Data entries:
<<<<

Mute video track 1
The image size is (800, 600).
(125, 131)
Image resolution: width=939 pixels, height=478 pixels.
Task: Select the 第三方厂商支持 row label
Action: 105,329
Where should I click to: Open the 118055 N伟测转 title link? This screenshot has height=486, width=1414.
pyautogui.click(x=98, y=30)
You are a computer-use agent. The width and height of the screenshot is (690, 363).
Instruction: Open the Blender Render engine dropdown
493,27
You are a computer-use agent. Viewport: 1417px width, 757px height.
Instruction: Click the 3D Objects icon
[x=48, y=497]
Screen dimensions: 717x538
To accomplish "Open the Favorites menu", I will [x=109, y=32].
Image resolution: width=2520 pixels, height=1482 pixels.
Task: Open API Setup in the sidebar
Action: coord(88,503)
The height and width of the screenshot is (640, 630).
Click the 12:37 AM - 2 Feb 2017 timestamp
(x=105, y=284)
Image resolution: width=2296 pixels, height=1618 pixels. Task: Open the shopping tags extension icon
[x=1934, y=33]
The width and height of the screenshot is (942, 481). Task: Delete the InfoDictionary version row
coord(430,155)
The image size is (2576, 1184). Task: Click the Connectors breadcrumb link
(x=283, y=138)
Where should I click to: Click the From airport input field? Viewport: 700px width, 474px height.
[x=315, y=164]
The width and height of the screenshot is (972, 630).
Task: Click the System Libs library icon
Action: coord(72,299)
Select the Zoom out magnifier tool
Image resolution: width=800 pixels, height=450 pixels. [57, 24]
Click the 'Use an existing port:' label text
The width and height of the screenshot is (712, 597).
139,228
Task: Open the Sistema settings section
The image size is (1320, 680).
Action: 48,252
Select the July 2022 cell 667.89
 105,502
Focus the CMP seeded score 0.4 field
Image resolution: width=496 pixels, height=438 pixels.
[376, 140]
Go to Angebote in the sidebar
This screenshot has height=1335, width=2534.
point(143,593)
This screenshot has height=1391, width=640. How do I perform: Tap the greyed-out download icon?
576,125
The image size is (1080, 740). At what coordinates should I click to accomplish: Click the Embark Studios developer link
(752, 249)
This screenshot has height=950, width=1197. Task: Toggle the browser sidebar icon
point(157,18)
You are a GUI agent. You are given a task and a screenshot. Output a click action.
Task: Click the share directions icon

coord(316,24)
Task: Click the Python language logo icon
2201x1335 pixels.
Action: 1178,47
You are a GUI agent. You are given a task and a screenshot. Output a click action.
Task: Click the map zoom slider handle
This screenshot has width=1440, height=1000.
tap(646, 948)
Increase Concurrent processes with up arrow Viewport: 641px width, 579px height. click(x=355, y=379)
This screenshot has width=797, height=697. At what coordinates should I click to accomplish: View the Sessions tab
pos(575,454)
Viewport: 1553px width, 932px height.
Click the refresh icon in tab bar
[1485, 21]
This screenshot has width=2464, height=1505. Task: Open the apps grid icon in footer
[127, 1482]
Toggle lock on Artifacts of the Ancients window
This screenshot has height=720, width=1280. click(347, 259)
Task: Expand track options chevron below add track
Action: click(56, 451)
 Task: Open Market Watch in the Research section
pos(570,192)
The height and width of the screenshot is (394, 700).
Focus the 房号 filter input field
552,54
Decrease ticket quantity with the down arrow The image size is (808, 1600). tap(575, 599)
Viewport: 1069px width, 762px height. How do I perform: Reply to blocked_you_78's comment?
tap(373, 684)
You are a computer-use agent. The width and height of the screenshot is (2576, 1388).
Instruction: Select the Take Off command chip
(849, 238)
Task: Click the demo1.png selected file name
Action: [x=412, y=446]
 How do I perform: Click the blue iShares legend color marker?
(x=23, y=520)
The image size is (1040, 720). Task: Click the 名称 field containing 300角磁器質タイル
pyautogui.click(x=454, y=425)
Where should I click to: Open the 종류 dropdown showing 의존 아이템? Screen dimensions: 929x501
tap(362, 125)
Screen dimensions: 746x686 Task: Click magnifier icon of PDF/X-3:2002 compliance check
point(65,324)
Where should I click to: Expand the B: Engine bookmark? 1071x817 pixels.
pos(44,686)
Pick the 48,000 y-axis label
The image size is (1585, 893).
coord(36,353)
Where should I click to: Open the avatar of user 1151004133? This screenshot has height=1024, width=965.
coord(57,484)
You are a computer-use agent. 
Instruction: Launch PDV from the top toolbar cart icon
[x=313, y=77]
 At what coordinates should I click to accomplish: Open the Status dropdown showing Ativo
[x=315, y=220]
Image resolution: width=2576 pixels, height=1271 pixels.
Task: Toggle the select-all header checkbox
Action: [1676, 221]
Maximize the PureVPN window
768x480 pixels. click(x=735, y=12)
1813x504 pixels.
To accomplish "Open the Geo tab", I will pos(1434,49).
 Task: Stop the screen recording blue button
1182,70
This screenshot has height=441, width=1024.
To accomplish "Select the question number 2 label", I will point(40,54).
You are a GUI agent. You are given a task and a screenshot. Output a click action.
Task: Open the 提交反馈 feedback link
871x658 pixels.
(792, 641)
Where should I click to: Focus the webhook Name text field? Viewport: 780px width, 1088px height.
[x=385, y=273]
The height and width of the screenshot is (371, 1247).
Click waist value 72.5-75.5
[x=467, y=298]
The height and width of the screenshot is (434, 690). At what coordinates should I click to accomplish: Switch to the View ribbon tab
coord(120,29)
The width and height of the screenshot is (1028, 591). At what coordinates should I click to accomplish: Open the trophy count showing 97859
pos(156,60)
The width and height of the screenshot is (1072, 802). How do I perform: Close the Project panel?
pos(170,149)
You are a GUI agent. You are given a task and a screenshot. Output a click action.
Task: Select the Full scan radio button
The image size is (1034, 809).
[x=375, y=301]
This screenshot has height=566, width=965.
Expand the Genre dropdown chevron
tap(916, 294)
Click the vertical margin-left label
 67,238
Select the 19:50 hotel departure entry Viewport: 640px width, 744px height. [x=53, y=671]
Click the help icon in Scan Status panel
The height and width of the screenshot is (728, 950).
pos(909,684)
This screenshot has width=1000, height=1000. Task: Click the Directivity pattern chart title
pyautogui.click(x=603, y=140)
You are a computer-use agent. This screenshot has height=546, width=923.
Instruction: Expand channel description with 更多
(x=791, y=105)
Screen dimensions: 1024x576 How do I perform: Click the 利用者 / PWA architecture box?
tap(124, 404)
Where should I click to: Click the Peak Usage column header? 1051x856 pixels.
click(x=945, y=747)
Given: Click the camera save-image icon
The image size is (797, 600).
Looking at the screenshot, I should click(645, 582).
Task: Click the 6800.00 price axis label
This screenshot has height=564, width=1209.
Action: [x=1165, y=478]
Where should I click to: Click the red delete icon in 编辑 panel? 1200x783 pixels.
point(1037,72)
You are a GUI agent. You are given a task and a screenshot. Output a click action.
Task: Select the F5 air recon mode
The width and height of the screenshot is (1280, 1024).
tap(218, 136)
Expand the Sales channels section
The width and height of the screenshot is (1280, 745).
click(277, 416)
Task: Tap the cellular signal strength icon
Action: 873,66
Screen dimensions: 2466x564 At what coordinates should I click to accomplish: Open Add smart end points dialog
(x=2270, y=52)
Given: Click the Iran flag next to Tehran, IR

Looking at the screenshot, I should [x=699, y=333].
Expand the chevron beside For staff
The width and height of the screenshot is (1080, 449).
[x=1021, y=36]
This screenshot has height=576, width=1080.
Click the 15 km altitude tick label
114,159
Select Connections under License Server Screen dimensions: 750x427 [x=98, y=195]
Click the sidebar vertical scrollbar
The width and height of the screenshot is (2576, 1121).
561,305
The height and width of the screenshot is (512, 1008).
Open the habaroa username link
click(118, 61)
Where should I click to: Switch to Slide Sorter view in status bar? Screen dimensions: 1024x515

>>>>

> **Objective**: Print the lines above again without any changes.

> **Written answer**:
Mute video track 1
The image size is (800, 600).
(125, 131)
Image resolution: width=939 pixels, height=478 pixels.
Task: Select the 第三方厂商支持 row label
Action: 105,329
Where should I click to: Open the 118055 N伟测转 title link? This screenshot has height=486, width=1414.
pyautogui.click(x=98, y=30)
You are a computer-use agent. The width and height of the screenshot is (690, 363).
Instruction: Open the Blender Render engine dropdown
493,27
You are a computer-use agent. Viewport: 1417px width, 757px height.
Instruction: Click the 3D Objects icon
[x=48, y=497]
Screen dimensions: 717x538
To accomplish "Open the Favorites menu", I will [x=109, y=32].
Image resolution: width=2520 pixels, height=1482 pixels.
Task: Open API Setup in the sidebar
Action: coord(88,503)
The height and width of the screenshot is (640, 630).
Click the 12:37 AM - 2 Feb 2017 timestamp
(x=105, y=284)
Image resolution: width=2296 pixels, height=1618 pixels. Task: Open the shopping tags extension icon
[x=1934, y=33]
The width and height of the screenshot is (942, 481). Task: Delete the InfoDictionary version row
coord(430,155)
The image size is (2576, 1184). Task: Click the Connectors breadcrumb link
(x=283, y=138)
Where should I click to: Click the From airport input field? Viewport: 700px width, 474px height.
[x=315, y=164]
The width and height of the screenshot is (972, 630).
Task: Click the System Libs library icon
Action: coord(72,299)
Select the Zoom out magnifier tool
Image resolution: width=800 pixels, height=450 pixels. [57, 24]
Click the 'Use an existing port:' label text
The width and height of the screenshot is (712, 597).
139,228
Task: Open the Sistema settings section
The image size is (1320, 680).
Action: 48,252
Select the July 2022 cell 667.89
 105,502
Focus the CMP seeded score 0.4 field
Image resolution: width=496 pixels, height=438 pixels.
[376, 140]
Go to Angebote in the sidebar
This screenshot has height=1335, width=2534.
point(143,593)
This screenshot has height=1391, width=640. How do I perform: Tap the greyed-out download icon?
576,125
The image size is (1080, 740). At what coordinates should I click to accomplish: Click the Embark Studios developer link
(752, 249)
This screenshot has height=950, width=1197. Task: Toggle the browser sidebar icon
point(157,18)
You are a GUI agent. You are given a task and a screenshot. Output a click action.
Task: Click the share directions icon

coord(316,24)
Task: Click the Python language logo icon
2201x1335 pixels.
Action: 1178,47
You are a GUI agent. You are given a task and a screenshot. Output a click action.
Task: Click the map zoom slider handle
This screenshot has width=1440, height=1000.
tap(646, 948)
Increase Concurrent processes with up arrow Viewport: 641px width, 579px height. click(x=355, y=379)
This screenshot has width=797, height=697. At what coordinates should I click to accomplish: View the Sessions tab
pos(575,454)
Viewport: 1553px width, 932px height.
Click the refresh icon in tab bar
[1485, 21]
This screenshot has width=2464, height=1505. Task: Open the apps grid icon in footer
[127, 1482]
Toggle lock on Artifacts of the Ancients window
This screenshot has height=720, width=1280. click(347, 259)
Task: Expand track options chevron below add track
Action: click(56, 451)
 Task: Open Market Watch in the Research section
pos(570,192)
The height and width of the screenshot is (394, 700).
Focus the 房号 filter input field
552,54
Decrease ticket quantity with the down arrow The image size is (808, 1600). tap(575, 599)
Viewport: 1069px width, 762px height. How do I perform: Reply to blocked_you_78's comment?
tap(373, 684)
You are a computer-use agent. The width and height of the screenshot is (2576, 1388).
Instruction: Select the Take Off command chip
(849, 238)
Task: Click the demo1.png selected file name
Action: [x=412, y=446]
 How do I perform: Click the blue iShares legend color marker?
(x=23, y=520)
The image size is (1040, 720). Task: Click the 名称 field containing 300角磁器質タイル
pyautogui.click(x=454, y=425)
Where should I click to: Open the 종류 dropdown showing 의존 아이템? Screen dimensions: 929x501
tap(362, 125)
Screen dimensions: 746x686 Task: Click magnifier icon of PDF/X-3:2002 compliance check
point(65,324)
Where should I click to: Expand the B: Engine bookmark? 1071x817 pixels.
pos(44,686)
Pick the 48,000 y-axis label
The image size is (1585, 893).
coord(36,353)
Where should I click to: Open the avatar of user 1151004133? This screenshot has height=1024, width=965.
coord(57,484)
You are a computer-use agent. 
Instruction: Launch PDV from the top toolbar cart icon
[x=313, y=77]
 At what coordinates should I click to accomplish: Open the Status dropdown showing Ativo
[x=315, y=220]
Image resolution: width=2576 pixels, height=1271 pixels.
Task: Toggle the select-all header checkbox
Action: [1676, 221]
Maximize the PureVPN window
768x480 pixels. click(x=735, y=12)
1813x504 pixels.
To accomplish "Open the Geo tab", I will pos(1434,49).
 Task: Stop the screen recording blue button
1182,70
This screenshot has height=441, width=1024.
To accomplish "Select the question number 2 label", I will point(40,54).
You are a GUI agent. You are given a task and a screenshot. Output a click action.
Task: Open the 提交反馈 feedback link
871x658 pixels.
(792, 641)
Where should I click to: Focus the webhook Name text field? Viewport: 780px width, 1088px height.
[x=385, y=273]
The height and width of the screenshot is (371, 1247).
Click waist value 72.5-75.5
[x=467, y=298]
The height and width of the screenshot is (434, 690). At what coordinates should I click to accomplish: Switch to the View ribbon tab
coord(120,29)
The width and height of the screenshot is (1028, 591). At what coordinates should I click to accomplish: Open the trophy count showing 97859
pos(156,60)
The width and height of the screenshot is (1072, 802). How do I perform: Close the Project panel?
pos(170,149)
You are a GUI agent. You are given a task and a screenshot. Output a click action.
Task: Select the Full scan radio button
The image size is (1034, 809).
[x=375, y=301]
This screenshot has height=566, width=965.
Expand the Genre dropdown chevron
tap(916, 294)
Click the vertical margin-left label
 67,238
Select the 19:50 hotel departure entry Viewport: 640px width, 744px height. [x=53, y=671]
Click the help icon in Scan Status panel
The height and width of the screenshot is (728, 950).
pos(909,684)
This screenshot has width=1000, height=1000. Task: Click the Directivity pattern chart title
pyautogui.click(x=603, y=140)
You are a computer-use agent. This screenshot has height=546, width=923.
Instruction: Expand channel description with 更多
(x=791, y=105)
Screen dimensions: 1024x576 How do I perform: Click the 利用者 / PWA architecture box?
tap(124, 404)
Where should I click to: Click the Peak Usage column header? 1051x856 pixels.
click(x=945, y=747)
Given: Click the camera save-image icon
The image size is (797, 600).
Looking at the screenshot, I should click(645, 582).
Task: Click the 6800.00 price axis label
This screenshot has height=564, width=1209.
Action: [x=1165, y=478]
Where should I click to: Click the red delete icon in 编辑 panel? 1200x783 pixels.
point(1037,72)
You are a GUI agent. You are given a task and a screenshot. Output a click action.
Task: Select the F5 air recon mode
The width and height of the screenshot is (1280, 1024).
tap(218, 136)
Expand the Sales channels section
The width and height of the screenshot is (1280, 745).
click(277, 416)
Task: Tap the cellular signal strength icon
Action: 873,66
Screen dimensions: 2466x564 At what coordinates should I click to accomplish: Open Add smart end points dialog
(x=2270, y=52)
Given: Click the Iran flag next to Tehran, IR

Looking at the screenshot, I should [x=699, y=333].
Expand the chevron beside For staff
The width and height of the screenshot is (1080, 449).
[x=1021, y=36]
This screenshot has height=576, width=1080.
Click the 15 km altitude tick label
114,159
Select Connections under License Server Screen dimensions: 750x427 [x=98, y=195]
Click the sidebar vertical scrollbar
The width and height of the screenshot is (2576, 1121).
561,305
The height and width of the screenshot is (512, 1008).
Open the habaroa username link
click(118, 61)
Where should I click to: Switch to Slide Sorter view in status bar? Screen dimensions: 1024x515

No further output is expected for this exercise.